Otros, creyentes en Cristo de tiempo atrás, que quizá han olvidado aquel encuentro personal con Jesús que les cambió la vida, pero que no se ocuparon demasiado en crecer en la fe, sino que fueron viviendo de rentas, optan por irse desmarcando de ese evangelio victorioso del que hablaban a todas horas. Vivieron sin profundizar en la palabra, sin una buena teología del dolor, sin haberse preparado para el día malo que pasamos y hoy, desde un “no entender nada” han entrado en un estado profundo de decepción con Dios. El problema no era de concepto de victoria del que hablaban, porque efectivamente, por vida o por muerte, somos más que victoriosos en Cristo Jesús, pero aquello no significa lo que habían imaginado. Solo contemplaban la opción “en vida y si todo va bien”. Y como este, otros muchos principios que repetimos los cristianos como mantras sin entender lo que verdaderamente significan (sin ir más lejos, el famoso “Todo lo puedo en Cristo que me fortalece” de Pablo a los Filipenses). Su cambio es que pasan de la euforia al desencanto, dejando muchos cadáveres espirituales por el camino, por el mal testimonio que eso trae al mundo que no nos escucha, pero nos observa de cerca. Cuando no somos serios con nuestra fe, no es nuestro nombre el que queda comprometido. Es el de Dios mismo. Si fueron de nosotros o nunca lo fueron, de nuevo, no es algo que hayamos de juzgar. Solo el Señor lo sabe. Pero esta situación está visibilizando algunos aspectos muy interesantes de nosotros que desconocíamos. Para el Señor eran del todo manifiestos. Para nosotros, un misterio que recién estamos presenciando.

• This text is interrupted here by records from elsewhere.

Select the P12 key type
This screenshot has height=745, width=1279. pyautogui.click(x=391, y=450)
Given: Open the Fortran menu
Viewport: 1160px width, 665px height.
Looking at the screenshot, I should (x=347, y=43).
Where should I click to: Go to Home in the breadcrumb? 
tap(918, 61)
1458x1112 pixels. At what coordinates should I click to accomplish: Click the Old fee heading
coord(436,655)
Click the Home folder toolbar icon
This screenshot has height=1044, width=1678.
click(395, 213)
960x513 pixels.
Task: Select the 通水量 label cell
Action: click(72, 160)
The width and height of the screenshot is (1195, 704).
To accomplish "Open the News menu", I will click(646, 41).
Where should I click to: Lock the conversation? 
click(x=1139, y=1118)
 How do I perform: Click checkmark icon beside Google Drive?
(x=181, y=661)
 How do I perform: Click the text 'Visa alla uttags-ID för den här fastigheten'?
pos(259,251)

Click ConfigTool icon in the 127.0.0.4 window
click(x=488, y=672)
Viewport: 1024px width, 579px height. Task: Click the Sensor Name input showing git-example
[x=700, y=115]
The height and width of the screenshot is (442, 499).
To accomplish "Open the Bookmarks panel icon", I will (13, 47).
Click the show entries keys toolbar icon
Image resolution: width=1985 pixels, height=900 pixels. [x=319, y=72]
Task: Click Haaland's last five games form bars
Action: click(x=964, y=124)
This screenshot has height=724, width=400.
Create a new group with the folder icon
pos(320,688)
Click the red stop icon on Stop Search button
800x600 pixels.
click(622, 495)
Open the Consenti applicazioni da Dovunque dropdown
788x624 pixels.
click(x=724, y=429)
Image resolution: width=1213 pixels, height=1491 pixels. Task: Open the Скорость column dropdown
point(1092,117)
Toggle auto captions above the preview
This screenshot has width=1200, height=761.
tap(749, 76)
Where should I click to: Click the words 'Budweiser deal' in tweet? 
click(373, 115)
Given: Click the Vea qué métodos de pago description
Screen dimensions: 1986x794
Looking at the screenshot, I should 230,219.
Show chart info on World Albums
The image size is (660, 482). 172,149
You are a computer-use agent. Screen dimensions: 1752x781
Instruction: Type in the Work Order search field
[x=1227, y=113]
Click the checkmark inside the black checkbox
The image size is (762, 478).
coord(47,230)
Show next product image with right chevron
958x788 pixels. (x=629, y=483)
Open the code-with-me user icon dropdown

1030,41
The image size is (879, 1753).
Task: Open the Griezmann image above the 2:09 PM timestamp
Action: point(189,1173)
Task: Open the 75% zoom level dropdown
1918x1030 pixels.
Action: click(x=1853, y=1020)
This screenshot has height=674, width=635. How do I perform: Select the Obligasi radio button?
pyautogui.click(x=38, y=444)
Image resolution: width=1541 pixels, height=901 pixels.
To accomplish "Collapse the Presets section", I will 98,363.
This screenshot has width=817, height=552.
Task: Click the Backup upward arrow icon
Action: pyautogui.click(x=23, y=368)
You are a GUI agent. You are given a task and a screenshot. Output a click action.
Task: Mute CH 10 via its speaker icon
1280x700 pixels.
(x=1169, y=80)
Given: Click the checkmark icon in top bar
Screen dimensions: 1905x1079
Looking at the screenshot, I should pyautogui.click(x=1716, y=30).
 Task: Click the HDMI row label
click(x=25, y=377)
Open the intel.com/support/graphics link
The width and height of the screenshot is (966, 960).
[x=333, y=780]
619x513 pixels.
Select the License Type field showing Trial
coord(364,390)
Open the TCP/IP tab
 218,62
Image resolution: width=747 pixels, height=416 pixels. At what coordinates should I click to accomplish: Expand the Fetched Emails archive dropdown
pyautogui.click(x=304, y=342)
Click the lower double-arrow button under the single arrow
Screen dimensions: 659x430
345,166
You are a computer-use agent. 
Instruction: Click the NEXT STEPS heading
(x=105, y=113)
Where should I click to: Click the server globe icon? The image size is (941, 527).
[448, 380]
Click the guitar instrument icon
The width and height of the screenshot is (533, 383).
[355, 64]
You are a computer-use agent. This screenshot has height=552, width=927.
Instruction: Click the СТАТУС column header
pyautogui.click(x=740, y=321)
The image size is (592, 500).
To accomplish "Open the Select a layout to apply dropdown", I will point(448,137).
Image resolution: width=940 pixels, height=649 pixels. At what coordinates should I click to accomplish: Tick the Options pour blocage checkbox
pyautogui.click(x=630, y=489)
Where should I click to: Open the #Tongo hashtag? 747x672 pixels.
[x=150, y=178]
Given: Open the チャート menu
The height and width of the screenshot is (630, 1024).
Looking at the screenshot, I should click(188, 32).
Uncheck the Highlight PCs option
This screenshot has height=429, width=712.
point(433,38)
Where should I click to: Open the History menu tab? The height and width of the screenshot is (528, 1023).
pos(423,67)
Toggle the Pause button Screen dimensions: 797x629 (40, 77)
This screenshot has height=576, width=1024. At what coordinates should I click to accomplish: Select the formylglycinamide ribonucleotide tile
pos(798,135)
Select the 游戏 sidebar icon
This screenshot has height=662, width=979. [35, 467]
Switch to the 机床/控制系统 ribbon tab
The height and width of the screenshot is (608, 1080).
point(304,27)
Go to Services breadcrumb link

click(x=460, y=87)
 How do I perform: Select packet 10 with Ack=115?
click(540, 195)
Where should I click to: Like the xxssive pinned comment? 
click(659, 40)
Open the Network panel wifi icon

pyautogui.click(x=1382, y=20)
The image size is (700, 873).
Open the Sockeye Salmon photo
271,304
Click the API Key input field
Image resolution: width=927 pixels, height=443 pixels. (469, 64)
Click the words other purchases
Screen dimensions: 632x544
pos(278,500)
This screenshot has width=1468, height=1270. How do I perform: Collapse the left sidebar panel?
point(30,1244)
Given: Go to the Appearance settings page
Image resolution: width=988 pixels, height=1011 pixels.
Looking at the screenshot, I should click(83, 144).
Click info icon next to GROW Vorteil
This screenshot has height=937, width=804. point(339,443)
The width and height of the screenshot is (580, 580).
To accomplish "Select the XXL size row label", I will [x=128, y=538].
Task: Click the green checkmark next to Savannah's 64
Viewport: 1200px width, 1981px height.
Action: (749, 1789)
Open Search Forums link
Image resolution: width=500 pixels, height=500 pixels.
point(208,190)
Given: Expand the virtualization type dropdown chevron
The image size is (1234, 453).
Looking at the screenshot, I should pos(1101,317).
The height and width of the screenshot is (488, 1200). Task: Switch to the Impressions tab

Otra cantidad de estos que creemos en el Dios de la Biblia y que nos llamamos cristianos, estamos redescubriendo a nuestro Dios de una forma diferente en esta crisis. No sin dificultad, evidentemente, viendo cómo nuestro ánimo decae a ratos, y a otros observando cómo el Señor nos rescata de nosotros mismos, de nuestras dudas y de nuestras torpezas. Como nunca antes estamos pudiendo decir “De oídas te había oído, mas ahora mis ojos te ven”. Ese es nuestro cambio, pero hemos de recordarnos que hemos de mirar que no caigamos, porque nunca somos tan débiles como cuando nos sentimos fuertes. Es en nuestra debilidad, por el contrario, que Su fuerza se hace más patente y nos permite descansar.